Solusi kedua yang direkomendasikan dari hasil penelitian Heather dan Erin adalah perlunya memperluas edukasi dan pelatihan seputar menstruasi. Hal ini bahkan didukung oleh studi terbaru berjudul Men's Perspective Toward Menstruation: A Cross-Sectional Study (2025). Kendati memiliki fokus pembahasan yang berbeda, keduanya senada dalam menyoroti pentingnya pendidikan seputar menstruasi.
Pendidikan ternyata menjadi salah satu faktor yang memengaruhi persepsi laki-laki terhadap menstruasi. Banyak kesalahpahaman yang timbul akibat keterbatasan informasi yang diperkuat oleh stigma sosial dan budaya. Minimnya kesadaran dan empati masyarakat pun pada akhirnya jadi isu utama.
Dengan alasan itu, edukasi dan pelatihan berkelanjutan seputar menstruasi harus diperluas untuk mendobrak ketabuan. Ruang-ruang diskusi tentang kesehatan menstruasi, kebersihan menstruasi, praktik yang tepat, serta dukungan pada perempuan mesti dibuka dan terus dipromosikan.
2. Libatkan lebih banyak pihak dalam dialog terbuka seputar menstruasi

Masih dari penelitian yang sama, banyak pihak seperti instruktur alam, pendidik, dan pemimpin disebutkan untuk mendorong dialog terbuka seputar menstruasi. Walapun konteksnya dalam aktivitas petualangan, tetapi hal ini dapat diterapkan lebih luas. Sebab, dialog memang akan lebih baik jika lebih banyak pihak yang dilibatkan.

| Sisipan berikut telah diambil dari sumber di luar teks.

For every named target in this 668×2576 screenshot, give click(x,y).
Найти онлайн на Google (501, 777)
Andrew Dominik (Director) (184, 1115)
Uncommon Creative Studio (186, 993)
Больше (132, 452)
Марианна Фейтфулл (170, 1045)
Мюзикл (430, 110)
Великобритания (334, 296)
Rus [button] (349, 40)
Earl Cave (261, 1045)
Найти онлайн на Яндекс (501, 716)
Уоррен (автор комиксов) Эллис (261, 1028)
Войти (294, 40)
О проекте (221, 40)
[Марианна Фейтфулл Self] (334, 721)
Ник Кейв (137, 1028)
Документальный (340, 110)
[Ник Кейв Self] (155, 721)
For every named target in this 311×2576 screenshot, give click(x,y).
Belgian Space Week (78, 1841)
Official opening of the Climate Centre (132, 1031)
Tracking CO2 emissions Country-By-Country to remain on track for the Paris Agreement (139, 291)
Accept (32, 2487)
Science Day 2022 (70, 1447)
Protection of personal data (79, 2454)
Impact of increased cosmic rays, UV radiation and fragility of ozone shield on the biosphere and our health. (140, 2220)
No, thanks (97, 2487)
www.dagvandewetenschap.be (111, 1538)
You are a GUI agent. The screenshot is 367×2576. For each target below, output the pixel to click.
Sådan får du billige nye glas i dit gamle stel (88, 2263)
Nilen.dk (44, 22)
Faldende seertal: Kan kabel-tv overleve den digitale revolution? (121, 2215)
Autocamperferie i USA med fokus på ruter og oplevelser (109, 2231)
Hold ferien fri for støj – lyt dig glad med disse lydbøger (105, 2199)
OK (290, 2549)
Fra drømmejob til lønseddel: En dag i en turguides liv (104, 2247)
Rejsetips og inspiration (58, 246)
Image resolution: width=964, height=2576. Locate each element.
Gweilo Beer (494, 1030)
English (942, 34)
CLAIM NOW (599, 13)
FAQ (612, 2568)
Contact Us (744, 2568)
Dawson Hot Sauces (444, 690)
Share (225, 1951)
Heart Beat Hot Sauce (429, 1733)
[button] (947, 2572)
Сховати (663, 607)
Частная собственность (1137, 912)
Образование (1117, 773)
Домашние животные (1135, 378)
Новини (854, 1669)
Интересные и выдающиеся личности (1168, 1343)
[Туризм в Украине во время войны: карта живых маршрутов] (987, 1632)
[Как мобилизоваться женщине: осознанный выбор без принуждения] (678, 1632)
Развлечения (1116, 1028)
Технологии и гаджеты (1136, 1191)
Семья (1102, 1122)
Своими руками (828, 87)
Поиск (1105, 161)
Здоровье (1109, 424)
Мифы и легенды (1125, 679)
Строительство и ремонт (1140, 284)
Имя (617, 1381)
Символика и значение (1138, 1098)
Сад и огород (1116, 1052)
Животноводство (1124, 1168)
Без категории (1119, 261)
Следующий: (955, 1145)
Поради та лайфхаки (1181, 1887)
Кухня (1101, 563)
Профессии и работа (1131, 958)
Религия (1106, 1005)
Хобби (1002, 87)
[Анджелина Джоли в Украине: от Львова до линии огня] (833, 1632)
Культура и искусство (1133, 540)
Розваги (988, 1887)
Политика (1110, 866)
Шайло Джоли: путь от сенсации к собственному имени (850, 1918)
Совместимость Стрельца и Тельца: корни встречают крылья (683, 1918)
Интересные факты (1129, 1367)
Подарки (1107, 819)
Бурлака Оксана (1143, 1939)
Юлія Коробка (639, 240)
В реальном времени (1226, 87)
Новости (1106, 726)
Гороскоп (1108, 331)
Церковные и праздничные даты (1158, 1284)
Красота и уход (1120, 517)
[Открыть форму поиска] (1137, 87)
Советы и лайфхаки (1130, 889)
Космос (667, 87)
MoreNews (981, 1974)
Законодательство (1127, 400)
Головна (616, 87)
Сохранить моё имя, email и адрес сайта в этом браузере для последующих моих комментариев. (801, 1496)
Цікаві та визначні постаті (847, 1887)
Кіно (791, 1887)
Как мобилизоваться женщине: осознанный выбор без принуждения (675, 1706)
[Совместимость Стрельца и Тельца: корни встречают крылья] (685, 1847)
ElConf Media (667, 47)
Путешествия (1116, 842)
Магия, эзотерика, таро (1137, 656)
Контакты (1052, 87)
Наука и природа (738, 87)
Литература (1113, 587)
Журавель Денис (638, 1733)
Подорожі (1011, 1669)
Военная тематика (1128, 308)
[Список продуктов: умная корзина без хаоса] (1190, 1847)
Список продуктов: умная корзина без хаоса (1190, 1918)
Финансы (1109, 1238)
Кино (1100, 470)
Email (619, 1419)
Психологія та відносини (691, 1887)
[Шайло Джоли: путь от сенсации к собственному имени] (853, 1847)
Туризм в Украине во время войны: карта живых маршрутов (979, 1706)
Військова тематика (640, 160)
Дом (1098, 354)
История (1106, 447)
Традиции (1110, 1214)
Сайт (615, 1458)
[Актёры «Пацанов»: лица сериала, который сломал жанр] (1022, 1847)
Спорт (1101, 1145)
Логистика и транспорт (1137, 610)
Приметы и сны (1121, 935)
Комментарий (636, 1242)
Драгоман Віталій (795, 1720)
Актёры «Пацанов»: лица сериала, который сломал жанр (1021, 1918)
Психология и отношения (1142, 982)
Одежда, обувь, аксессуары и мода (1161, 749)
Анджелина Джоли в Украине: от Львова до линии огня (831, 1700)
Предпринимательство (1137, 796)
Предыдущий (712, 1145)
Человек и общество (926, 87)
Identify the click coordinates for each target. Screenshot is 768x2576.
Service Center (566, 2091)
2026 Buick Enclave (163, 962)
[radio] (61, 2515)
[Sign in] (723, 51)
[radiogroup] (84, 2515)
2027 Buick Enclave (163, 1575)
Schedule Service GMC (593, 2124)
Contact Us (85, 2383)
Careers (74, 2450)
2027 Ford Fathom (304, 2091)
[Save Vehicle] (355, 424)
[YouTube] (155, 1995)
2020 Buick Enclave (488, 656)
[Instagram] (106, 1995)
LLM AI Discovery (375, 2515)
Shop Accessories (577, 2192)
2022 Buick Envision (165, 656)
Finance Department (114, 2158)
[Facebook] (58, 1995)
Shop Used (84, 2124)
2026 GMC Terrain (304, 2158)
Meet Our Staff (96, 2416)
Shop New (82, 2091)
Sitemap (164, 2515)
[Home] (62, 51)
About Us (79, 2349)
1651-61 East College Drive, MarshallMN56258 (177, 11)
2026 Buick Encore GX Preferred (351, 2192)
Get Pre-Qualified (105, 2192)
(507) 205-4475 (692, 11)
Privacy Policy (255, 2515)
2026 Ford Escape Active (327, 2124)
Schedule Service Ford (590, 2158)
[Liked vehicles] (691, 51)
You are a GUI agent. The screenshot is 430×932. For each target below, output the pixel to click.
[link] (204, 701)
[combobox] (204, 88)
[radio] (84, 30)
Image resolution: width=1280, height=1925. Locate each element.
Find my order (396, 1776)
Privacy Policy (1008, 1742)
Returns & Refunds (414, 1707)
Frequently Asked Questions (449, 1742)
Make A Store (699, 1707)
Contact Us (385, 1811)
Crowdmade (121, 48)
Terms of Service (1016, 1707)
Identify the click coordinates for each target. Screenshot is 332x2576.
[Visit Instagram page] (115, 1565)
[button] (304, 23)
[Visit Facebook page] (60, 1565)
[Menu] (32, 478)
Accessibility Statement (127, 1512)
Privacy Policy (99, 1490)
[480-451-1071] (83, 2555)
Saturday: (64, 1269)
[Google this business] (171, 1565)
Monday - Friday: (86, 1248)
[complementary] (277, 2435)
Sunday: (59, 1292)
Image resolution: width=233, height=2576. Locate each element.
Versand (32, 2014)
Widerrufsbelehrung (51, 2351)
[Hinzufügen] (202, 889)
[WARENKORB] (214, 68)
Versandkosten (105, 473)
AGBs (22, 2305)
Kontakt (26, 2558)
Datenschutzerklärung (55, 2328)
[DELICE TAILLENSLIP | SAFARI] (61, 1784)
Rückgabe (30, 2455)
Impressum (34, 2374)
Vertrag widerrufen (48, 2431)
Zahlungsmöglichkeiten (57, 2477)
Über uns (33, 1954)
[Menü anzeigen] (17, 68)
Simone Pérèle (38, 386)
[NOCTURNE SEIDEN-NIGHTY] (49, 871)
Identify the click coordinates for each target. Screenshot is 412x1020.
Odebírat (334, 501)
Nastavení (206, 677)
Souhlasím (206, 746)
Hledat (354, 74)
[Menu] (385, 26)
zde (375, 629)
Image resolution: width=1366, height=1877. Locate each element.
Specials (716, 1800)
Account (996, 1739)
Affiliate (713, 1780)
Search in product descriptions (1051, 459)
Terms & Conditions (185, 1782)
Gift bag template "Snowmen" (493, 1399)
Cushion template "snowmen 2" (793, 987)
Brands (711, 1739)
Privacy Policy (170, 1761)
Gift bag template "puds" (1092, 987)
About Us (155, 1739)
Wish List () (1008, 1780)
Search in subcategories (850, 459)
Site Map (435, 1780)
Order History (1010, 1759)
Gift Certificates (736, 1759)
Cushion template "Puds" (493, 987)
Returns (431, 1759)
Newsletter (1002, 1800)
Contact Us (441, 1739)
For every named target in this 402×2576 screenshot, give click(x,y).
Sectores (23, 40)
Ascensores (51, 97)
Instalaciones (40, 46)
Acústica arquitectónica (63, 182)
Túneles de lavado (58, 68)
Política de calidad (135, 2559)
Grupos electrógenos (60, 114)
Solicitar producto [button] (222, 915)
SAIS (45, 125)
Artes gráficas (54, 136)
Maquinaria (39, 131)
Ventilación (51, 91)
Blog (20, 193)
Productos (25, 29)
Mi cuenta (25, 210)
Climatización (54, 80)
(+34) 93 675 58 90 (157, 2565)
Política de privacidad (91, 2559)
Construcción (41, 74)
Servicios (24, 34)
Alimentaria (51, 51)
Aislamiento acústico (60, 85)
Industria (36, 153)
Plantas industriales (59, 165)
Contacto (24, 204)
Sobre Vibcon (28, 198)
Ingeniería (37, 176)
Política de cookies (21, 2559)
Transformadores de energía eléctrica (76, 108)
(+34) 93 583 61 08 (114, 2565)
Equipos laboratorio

Dalam studi lain yang diterbitkan Journal of Environmental and Public Health pada 2018 menyebutkan beberapa pihak yang penting untuk dilibatkan dalam isu kesehatan menstruasi. Di antaranya adalah pendidik atau guru, produsen produk menstruasi, pemerintah, dan lembaga swadaya masyarakat. Semua harus terlibat secara aktif dalam mengedukasi masyarakat.
Begitu pula pihak-pihak di lingkungan sekitar kita, khususnya orang tua. Pihak keluarga harus menjadi tumpuan utama agar generasi baru mendapatkan informasi yang jelas dan valid. Pasalnya, ketidaktahuan ibu dikatakan menjadi salah satu akar penyebab banyak masalah.
Tabu menstruasi telah lama menjadi isu global. Berbagai upaya telah dilakukan demi mendobraknya, termasuk tiga hal yang telah dibahas tadi. Dengan melakukan aksi nyata, memperluas edukasi dan pelatihan, serta melibatkan banyak pihak diharapkan sedikit demi sedikit dapat mengikis ketabuan. Ayo mulai dari diri sendiri!